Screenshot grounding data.
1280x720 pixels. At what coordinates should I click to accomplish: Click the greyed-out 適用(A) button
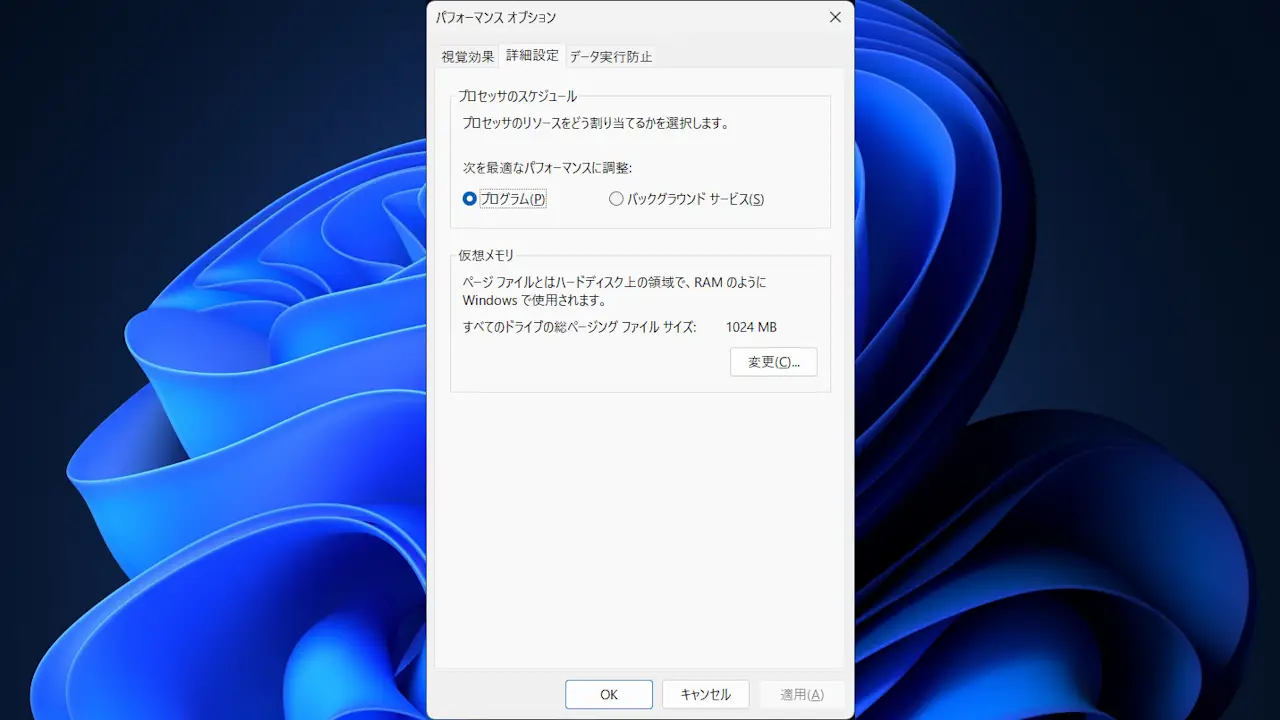coord(801,694)
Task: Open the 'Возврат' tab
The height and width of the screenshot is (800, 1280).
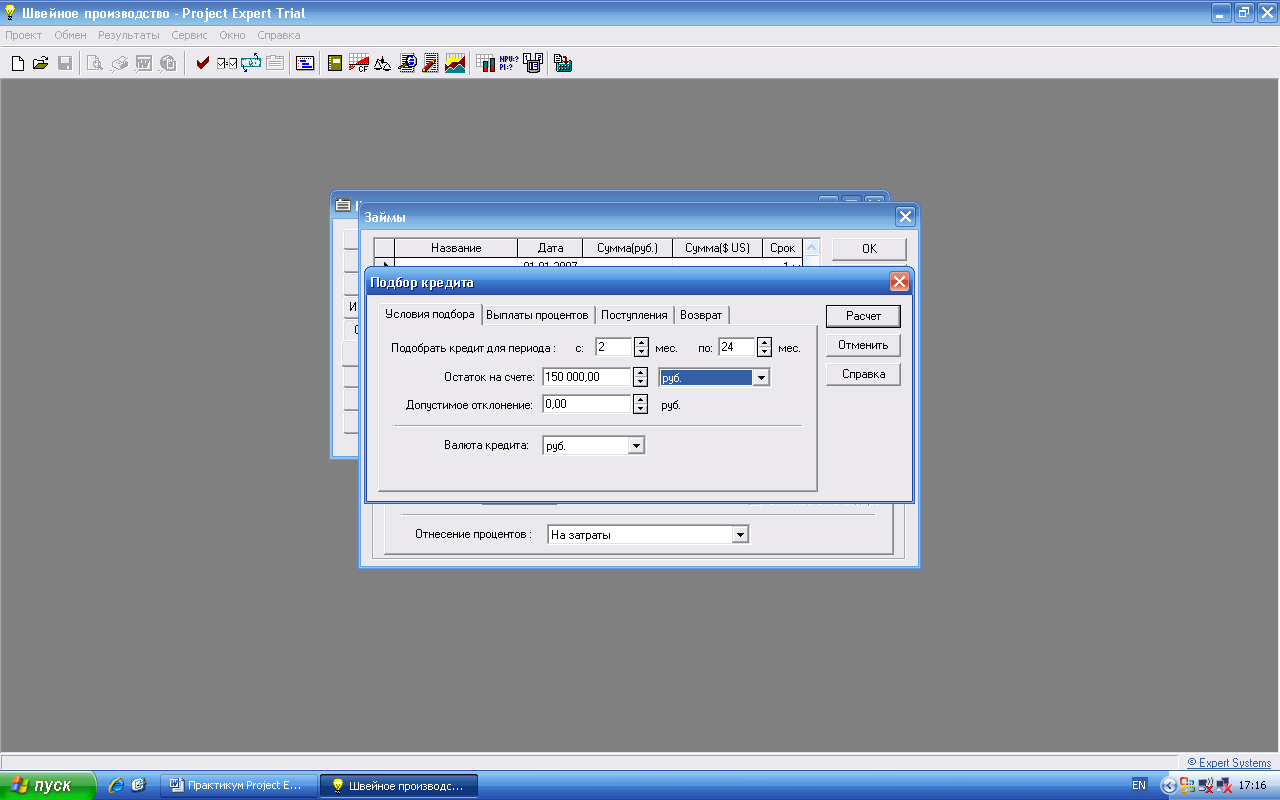Action: [701, 315]
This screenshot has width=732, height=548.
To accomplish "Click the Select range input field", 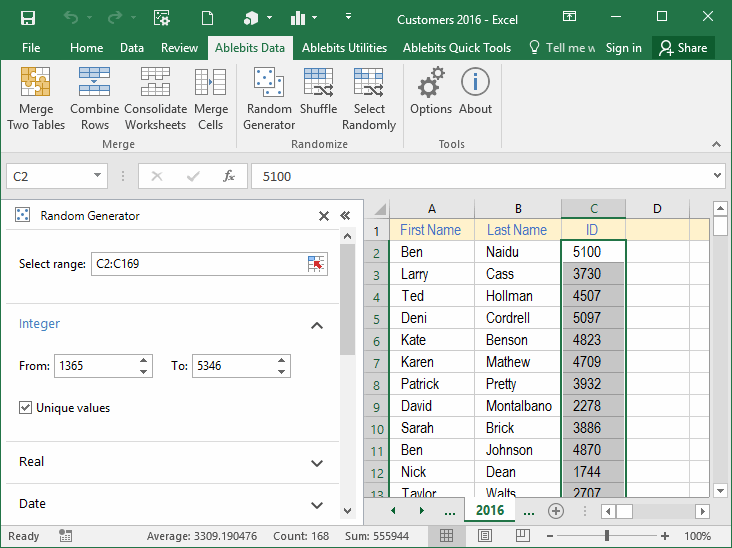I will [197, 264].
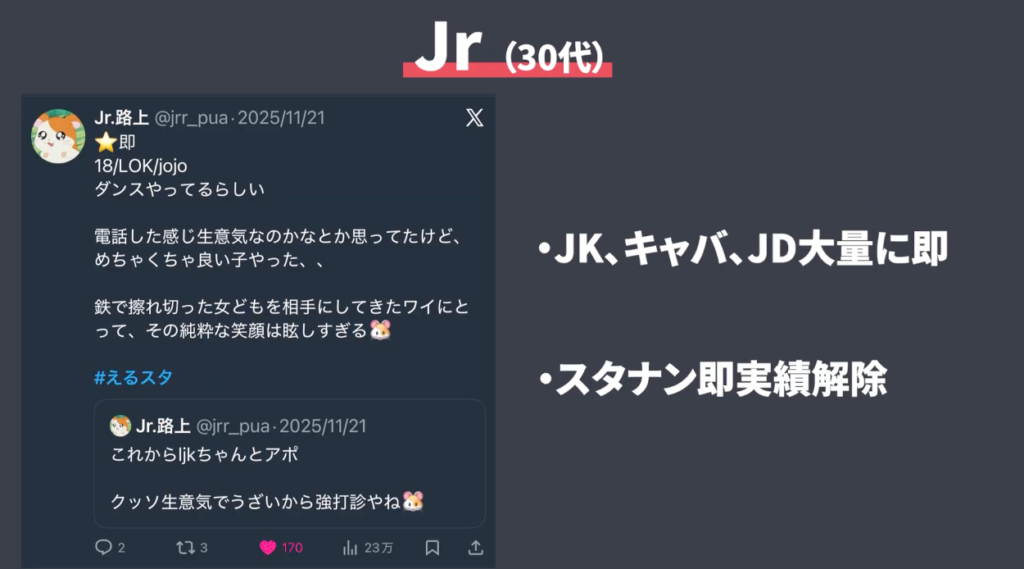Click the 2025/11/21 date of main tweet
Viewport: 1024px width, 569px height.
(281, 118)
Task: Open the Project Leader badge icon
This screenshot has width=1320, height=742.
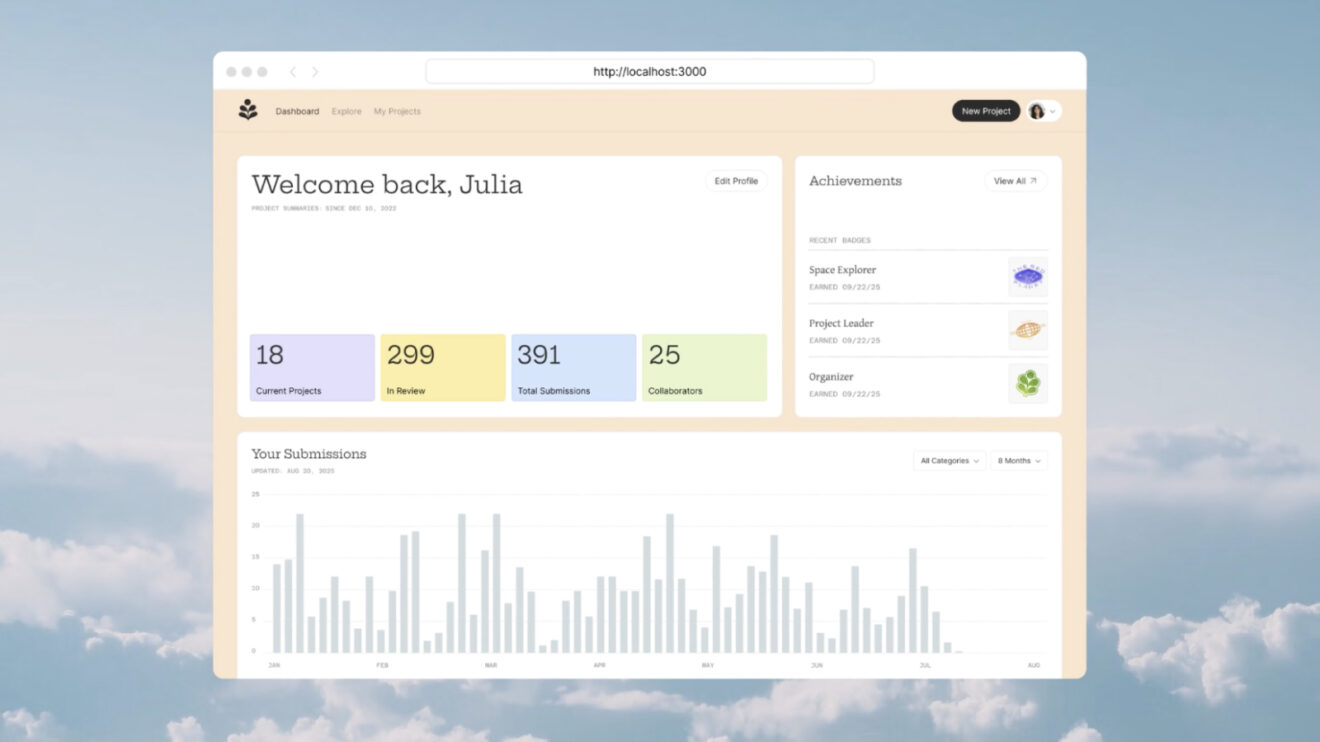Action: point(1028,330)
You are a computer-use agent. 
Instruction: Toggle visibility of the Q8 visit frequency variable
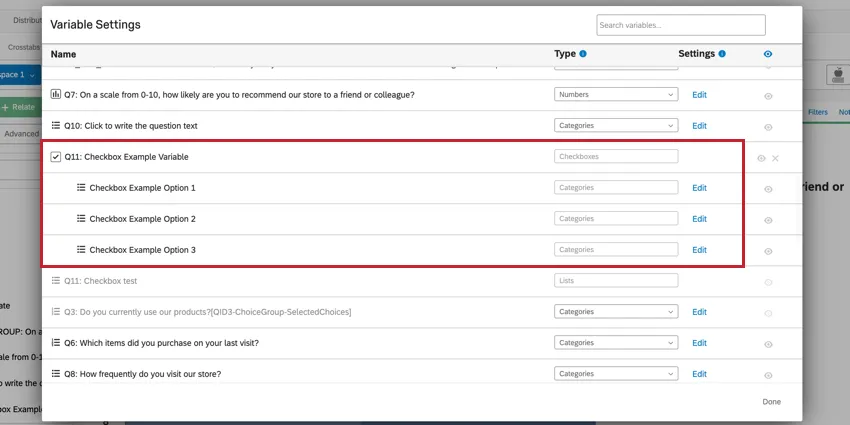[x=768, y=375]
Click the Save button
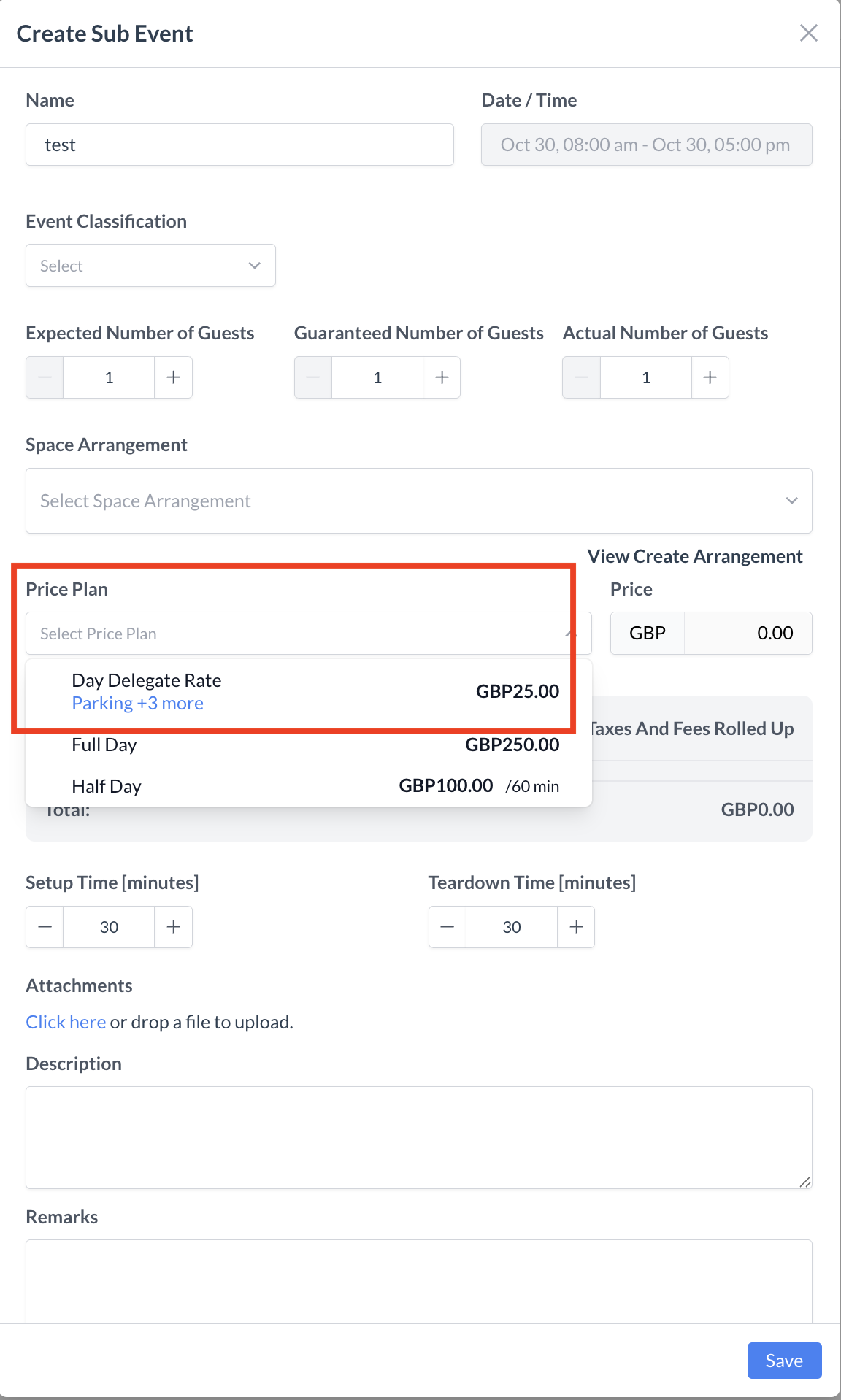Screen dimensions: 841x1400 (x=784, y=1361)
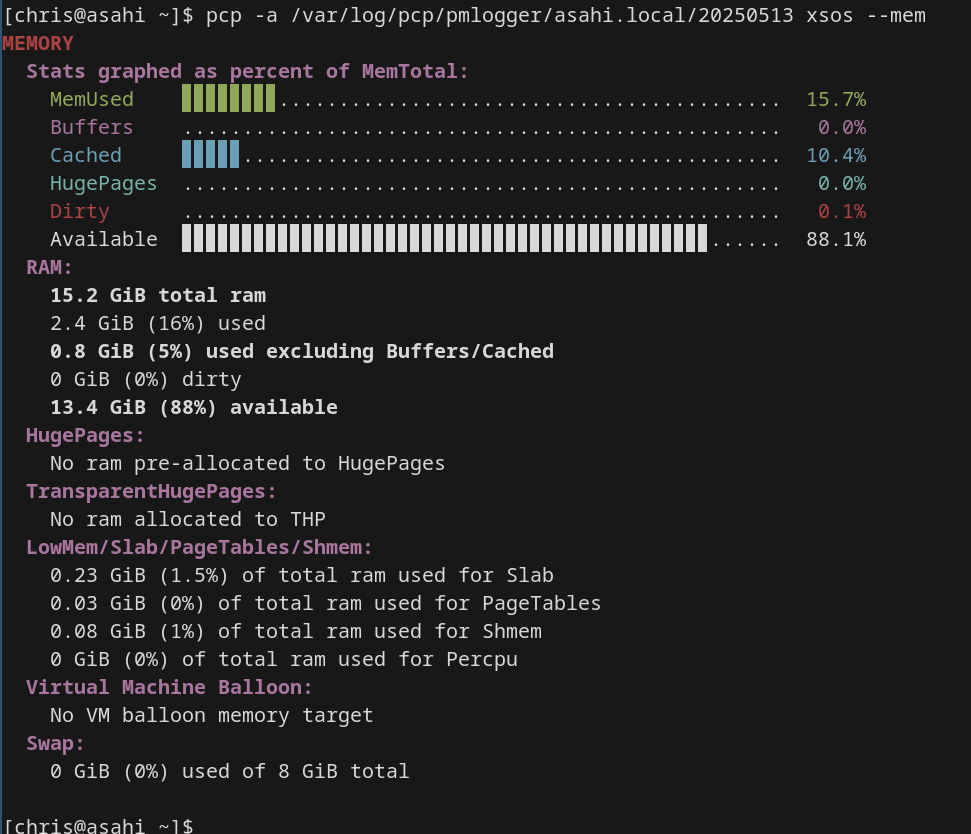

Your objective. Only the lines from the line with "Task: Open the Project Leader badge icon" through the end of the entries above, copied exactly and with both ends included, belong in the response; the pictures do not.

Expected answer.
Task: Open the Project Leader badge icon
This screenshot has width=1320, height=742.
Action: point(1028,330)
You are a computer-use agent. 
Instruction: Toggle visibility of the Q8 visit frequency variable
[x=768, y=375]
Click the Save button
Screen dimensions: 841x1400 (x=784, y=1361)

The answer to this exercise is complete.